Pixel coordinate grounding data

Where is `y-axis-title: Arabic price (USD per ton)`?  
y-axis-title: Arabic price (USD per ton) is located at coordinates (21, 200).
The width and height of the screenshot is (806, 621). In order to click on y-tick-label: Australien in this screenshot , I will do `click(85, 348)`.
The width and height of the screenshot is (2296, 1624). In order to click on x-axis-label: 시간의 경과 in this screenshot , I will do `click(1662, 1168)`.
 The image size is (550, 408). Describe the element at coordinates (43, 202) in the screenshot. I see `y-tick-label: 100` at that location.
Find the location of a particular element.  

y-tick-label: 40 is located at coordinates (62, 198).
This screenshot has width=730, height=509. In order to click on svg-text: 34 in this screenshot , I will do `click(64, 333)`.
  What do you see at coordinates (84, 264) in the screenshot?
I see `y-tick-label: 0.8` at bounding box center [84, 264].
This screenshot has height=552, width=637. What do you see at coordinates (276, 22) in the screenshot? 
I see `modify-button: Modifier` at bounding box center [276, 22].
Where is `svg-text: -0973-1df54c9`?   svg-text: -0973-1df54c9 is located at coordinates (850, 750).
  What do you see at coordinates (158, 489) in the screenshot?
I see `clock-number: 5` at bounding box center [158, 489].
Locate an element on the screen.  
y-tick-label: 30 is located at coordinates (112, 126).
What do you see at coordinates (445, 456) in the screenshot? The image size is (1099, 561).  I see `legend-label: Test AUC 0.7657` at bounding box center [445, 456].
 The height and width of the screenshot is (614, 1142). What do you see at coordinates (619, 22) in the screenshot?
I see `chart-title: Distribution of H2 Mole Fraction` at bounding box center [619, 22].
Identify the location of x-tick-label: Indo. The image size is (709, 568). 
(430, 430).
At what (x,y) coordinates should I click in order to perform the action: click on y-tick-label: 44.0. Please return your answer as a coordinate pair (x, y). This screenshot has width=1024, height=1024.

**Job**
Copy the material word for word from its first line through the line that contains "The width and height of the screenshot is (806, 621).", including both of those lines.

**Result of the exercise**
Where is `y-axis-title: Arabic price (USD per ton)`?  
y-axis-title: Arabic price (USD per ton) is located at coordinates (21, 200).
The width and height of the screenshot is (806, 621). In order to click on y-tick-label: Australien in this screenshot , I will do `click(85, 348)`.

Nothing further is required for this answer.